I’m no financial genius but that doesn’t sound too good.

[quote]JCMPG wrote:
The first obvious questions is WTF? Your healthcare will be non-existant after March. Bad empoyer provided insurance is way better than paying Cobra for both of you. So instead of deciding on what to do about your healthcare in March you will be trying to figure out about both of yours, that to me in crazy. I would ask her to bring home a copy of the benefits from her employer provided health insurance and sit down and look at it before making any crazy decisions. And you should to walk but run to the first avaialable FPU class in your area, it will be the best $100 you ever spent.

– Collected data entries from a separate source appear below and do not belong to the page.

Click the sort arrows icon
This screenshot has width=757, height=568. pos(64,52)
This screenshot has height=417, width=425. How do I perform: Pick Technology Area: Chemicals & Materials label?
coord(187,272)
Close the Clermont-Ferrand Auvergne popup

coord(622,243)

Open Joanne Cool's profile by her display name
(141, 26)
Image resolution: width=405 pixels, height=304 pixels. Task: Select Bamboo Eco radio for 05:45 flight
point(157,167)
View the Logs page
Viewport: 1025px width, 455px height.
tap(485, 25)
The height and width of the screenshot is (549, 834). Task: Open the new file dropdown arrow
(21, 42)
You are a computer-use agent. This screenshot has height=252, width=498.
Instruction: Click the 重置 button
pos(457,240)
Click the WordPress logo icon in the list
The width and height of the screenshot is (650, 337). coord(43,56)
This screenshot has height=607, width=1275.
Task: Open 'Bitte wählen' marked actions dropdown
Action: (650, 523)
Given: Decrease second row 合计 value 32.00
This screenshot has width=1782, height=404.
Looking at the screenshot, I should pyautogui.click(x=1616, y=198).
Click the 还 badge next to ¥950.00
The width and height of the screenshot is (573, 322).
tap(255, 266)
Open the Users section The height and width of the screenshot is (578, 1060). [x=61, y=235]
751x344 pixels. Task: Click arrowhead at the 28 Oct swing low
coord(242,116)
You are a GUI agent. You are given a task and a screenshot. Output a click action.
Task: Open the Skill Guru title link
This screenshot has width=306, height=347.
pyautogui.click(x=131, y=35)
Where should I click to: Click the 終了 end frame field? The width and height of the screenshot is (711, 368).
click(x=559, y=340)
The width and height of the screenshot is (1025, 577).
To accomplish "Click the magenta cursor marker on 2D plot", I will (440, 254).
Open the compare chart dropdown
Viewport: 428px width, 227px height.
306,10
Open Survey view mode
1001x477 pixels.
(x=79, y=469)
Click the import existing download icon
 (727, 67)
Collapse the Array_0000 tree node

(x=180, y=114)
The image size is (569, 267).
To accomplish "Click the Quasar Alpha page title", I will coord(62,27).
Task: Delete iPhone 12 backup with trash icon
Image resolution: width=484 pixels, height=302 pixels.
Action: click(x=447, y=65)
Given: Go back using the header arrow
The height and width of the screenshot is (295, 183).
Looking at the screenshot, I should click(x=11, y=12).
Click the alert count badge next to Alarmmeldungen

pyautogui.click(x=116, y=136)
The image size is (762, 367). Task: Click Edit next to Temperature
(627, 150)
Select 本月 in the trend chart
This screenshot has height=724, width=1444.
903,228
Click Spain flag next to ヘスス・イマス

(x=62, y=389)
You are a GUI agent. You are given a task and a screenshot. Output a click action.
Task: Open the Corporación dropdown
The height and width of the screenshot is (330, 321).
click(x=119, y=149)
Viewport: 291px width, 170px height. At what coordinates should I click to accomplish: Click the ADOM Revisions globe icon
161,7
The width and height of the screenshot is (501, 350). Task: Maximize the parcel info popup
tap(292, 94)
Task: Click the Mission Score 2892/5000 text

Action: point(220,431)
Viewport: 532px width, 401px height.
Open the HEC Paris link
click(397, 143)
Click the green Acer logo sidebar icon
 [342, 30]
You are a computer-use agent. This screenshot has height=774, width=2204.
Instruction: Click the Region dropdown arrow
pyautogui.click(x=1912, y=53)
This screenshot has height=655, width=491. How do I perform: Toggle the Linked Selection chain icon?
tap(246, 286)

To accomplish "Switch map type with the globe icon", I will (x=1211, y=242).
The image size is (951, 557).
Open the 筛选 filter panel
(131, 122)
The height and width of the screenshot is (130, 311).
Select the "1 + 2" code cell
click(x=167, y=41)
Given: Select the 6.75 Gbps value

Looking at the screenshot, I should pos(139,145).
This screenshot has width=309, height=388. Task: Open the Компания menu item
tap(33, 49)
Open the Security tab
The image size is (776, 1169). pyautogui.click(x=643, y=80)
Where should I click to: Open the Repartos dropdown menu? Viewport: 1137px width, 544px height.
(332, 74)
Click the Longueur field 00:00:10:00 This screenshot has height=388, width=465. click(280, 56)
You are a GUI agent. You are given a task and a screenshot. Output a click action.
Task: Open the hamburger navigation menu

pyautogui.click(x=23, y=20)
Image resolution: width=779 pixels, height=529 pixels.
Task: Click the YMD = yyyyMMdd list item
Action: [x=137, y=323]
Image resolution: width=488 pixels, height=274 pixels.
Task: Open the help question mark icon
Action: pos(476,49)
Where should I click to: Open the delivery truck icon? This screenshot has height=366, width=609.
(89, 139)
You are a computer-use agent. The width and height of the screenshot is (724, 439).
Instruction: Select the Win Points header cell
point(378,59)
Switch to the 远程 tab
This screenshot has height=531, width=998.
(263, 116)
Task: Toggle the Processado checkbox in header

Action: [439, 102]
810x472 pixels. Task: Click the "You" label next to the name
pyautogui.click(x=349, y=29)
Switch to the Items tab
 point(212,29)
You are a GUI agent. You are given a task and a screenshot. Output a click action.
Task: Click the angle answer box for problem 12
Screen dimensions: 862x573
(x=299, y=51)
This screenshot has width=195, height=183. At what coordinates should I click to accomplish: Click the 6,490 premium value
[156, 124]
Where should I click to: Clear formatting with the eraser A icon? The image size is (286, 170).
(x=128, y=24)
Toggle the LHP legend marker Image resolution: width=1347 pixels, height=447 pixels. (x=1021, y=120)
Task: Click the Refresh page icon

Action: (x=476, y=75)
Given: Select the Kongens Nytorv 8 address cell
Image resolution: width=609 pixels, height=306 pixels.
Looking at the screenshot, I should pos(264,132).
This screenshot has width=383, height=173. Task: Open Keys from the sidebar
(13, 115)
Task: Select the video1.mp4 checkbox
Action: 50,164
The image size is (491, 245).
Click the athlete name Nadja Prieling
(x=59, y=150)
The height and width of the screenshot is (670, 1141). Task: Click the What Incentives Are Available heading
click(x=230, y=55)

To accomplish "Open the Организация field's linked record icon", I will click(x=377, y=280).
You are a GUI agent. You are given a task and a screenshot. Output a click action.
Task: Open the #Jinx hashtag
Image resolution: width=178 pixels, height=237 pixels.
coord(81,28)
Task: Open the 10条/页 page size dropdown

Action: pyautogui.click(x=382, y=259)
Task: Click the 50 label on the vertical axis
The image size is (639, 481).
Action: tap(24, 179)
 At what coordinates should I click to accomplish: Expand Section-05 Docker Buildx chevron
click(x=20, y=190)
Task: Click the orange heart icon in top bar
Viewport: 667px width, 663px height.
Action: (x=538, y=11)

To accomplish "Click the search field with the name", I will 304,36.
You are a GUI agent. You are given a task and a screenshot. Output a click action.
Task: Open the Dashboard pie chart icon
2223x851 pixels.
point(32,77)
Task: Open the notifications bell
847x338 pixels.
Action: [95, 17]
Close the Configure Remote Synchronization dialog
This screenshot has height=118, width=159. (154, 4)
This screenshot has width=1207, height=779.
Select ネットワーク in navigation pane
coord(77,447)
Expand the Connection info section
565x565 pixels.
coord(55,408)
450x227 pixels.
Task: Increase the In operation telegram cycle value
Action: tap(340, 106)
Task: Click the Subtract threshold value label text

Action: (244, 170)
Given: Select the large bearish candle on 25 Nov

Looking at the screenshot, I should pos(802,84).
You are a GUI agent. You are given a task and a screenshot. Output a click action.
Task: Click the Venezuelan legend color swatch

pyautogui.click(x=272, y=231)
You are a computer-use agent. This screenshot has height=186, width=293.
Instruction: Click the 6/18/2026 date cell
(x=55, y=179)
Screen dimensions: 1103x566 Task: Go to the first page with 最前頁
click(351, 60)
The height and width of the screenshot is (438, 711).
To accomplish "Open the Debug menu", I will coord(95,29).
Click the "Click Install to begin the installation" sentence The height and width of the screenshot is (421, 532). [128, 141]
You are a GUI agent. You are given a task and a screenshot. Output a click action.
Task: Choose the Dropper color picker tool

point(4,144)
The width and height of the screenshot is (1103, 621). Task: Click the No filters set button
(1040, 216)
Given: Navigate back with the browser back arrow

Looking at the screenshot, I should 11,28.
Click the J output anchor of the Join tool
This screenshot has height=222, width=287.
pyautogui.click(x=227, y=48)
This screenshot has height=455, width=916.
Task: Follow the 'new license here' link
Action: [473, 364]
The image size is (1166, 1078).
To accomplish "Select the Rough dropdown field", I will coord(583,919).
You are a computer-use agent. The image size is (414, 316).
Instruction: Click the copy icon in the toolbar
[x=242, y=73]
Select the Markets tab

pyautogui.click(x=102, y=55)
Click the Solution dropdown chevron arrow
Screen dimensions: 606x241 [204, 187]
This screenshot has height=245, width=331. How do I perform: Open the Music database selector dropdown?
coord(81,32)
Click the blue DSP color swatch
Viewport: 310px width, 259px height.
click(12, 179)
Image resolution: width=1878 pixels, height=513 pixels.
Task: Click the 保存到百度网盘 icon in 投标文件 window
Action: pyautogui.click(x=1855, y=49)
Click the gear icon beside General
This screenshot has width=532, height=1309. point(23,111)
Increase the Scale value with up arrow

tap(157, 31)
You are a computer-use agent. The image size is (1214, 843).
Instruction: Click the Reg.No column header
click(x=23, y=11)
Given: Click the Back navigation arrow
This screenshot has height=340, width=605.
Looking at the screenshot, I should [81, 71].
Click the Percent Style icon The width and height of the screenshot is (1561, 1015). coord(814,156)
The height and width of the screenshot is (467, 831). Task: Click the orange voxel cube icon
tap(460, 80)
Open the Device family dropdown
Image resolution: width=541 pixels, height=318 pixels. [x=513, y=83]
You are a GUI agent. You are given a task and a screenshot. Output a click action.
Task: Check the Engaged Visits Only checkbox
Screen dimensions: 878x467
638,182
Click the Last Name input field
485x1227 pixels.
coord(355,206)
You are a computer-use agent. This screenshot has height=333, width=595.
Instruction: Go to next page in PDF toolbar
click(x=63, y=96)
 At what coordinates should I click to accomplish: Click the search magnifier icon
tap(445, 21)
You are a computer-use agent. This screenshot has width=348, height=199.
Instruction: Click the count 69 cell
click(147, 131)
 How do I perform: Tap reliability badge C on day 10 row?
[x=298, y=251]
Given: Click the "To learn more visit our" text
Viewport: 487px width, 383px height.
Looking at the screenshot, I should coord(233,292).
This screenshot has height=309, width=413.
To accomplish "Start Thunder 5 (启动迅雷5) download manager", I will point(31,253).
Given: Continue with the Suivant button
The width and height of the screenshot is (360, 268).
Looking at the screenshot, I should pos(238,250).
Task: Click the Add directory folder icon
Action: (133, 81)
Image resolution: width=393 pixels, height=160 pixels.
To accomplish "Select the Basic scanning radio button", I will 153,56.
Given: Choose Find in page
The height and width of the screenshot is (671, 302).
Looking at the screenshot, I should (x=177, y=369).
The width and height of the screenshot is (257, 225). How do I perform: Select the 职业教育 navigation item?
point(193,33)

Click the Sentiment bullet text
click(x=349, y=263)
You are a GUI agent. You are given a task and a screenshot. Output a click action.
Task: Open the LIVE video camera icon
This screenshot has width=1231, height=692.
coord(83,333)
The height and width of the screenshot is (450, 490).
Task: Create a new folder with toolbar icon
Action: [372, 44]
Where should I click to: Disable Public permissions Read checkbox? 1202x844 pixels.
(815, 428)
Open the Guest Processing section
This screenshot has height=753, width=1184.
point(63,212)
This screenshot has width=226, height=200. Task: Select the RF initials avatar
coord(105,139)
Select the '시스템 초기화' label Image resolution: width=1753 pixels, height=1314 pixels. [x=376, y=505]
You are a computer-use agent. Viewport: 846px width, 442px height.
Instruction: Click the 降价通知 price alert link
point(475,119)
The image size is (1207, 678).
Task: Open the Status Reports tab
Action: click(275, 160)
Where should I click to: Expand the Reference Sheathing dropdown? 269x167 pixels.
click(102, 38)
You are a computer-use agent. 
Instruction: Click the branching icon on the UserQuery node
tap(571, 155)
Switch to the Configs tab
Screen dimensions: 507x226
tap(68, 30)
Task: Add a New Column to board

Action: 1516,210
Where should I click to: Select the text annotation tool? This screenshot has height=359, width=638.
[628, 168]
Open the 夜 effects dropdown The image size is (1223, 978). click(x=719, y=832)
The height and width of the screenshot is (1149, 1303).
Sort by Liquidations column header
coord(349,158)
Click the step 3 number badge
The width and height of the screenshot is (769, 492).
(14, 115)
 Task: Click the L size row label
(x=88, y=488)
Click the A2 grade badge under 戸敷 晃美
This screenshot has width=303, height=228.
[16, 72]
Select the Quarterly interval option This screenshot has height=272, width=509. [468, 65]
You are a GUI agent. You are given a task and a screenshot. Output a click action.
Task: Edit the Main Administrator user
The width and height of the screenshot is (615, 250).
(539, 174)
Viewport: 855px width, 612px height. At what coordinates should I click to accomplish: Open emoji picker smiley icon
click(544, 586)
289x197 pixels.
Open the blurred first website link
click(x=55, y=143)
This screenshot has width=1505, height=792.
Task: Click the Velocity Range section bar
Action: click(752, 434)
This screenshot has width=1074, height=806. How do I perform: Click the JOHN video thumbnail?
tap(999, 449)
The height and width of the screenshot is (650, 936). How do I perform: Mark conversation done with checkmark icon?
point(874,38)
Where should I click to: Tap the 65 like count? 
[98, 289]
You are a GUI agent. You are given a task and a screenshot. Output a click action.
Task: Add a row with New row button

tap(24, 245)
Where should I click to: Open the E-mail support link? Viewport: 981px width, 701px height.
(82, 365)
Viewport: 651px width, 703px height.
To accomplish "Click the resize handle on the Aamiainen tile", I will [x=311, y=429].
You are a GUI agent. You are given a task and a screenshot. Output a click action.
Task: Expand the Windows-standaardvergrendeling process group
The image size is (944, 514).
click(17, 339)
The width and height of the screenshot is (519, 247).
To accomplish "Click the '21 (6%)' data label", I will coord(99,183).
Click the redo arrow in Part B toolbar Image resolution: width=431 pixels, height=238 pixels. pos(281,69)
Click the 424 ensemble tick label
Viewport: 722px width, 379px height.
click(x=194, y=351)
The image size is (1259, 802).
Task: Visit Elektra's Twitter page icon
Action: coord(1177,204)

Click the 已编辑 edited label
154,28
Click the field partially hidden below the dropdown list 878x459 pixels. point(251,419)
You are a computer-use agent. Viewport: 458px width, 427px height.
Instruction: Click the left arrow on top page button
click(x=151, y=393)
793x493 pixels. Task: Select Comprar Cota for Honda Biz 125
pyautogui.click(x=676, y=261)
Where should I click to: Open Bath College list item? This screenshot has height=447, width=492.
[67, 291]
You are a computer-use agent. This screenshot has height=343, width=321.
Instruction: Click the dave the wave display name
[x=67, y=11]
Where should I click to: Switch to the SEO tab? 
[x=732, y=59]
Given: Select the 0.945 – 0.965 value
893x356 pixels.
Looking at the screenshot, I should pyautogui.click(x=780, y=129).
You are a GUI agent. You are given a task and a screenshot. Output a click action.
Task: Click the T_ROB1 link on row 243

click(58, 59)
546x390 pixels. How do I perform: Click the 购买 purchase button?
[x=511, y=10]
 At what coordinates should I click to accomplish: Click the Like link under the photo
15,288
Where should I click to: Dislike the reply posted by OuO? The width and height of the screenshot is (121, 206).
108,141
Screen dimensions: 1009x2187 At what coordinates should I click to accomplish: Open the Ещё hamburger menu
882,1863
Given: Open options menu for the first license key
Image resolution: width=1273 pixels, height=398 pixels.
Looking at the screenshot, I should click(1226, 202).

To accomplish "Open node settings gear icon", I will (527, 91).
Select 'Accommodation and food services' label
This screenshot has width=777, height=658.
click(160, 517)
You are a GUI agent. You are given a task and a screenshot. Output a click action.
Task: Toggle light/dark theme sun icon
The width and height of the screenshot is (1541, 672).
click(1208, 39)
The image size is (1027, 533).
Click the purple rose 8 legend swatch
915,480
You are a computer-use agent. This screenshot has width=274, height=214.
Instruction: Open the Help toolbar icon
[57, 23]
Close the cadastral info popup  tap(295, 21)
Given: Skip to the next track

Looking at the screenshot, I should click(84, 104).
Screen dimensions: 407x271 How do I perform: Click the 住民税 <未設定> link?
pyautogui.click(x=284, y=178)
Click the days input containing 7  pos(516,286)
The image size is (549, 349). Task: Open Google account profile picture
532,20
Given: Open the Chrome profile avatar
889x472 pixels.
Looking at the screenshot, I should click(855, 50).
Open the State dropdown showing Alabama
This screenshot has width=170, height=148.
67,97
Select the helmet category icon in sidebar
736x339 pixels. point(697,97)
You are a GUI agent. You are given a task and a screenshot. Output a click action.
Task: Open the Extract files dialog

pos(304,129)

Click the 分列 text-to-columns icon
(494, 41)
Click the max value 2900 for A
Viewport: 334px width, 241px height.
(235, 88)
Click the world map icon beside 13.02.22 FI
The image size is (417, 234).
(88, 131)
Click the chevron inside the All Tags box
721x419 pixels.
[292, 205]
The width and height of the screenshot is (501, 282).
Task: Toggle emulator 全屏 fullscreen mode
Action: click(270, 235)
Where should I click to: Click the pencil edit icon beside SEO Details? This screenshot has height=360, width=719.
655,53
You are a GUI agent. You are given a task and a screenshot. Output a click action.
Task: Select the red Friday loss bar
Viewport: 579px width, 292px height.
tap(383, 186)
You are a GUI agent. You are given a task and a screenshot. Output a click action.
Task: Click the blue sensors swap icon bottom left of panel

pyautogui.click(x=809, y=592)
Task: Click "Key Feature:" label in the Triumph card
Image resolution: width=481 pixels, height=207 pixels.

www.daveramsey.com[/quote]

At that point, she would have to go on her employers. I had alluded otherwise before, but that was pessmistic thinking. i need to make her realize I cannot be Mr. Wonderful when I am unemployed. Pain in the ass finding a job i nthis industry around here too, might have to either move or switch careers.

[quote]Waittz wrote:
Obamacare? [/quote]

x1000 lulz

[quote]xboxwarrior wrote:

Contrary to popular opinion on this site there are some real benefits to the ACA. One of which is If you add your wife to your plan that will give you a yearly insurance plan of just over $37,000. A high deductible could and probably would be cheaper. Under the ACA your yearly, married expenses cap out at 12,000 something. Put the savings in an FSA or HSA depending on the insurance plan and the rules. Use that difference to pay your bills until the deductible kicks in.

[/quote]

Under the ACA your maximum you can put into a HSA is $2,500 a year.

[quote]dmaddox wrote:

[quote]xboxwarrior wrote:

Contrary to popular opinion on this site there are some real benefits to the ACA. One of which is If you add your wife to your plan that will give you a yearly insurance plan of just over $37,000. A high deductible could and probably would be cheaper. Under the ACA your yearly, married expenses cap out at 12,000 something. Put the savings in an FSA or HSA depending on the insurance plan and the rules. Use that difference to pay your bills until the deductible kicks in.

[/quote]

Under the ACA your maximum you can put into a HSA is $2,500 a year.[/quote]

By itself that statement is useless. What is the deductible under the plan? My wife’s employer is considering a high deductible w/ a deductible of $3,000. They will contribute $1,500 annually that will roll over. So that plan is not affected by your statement.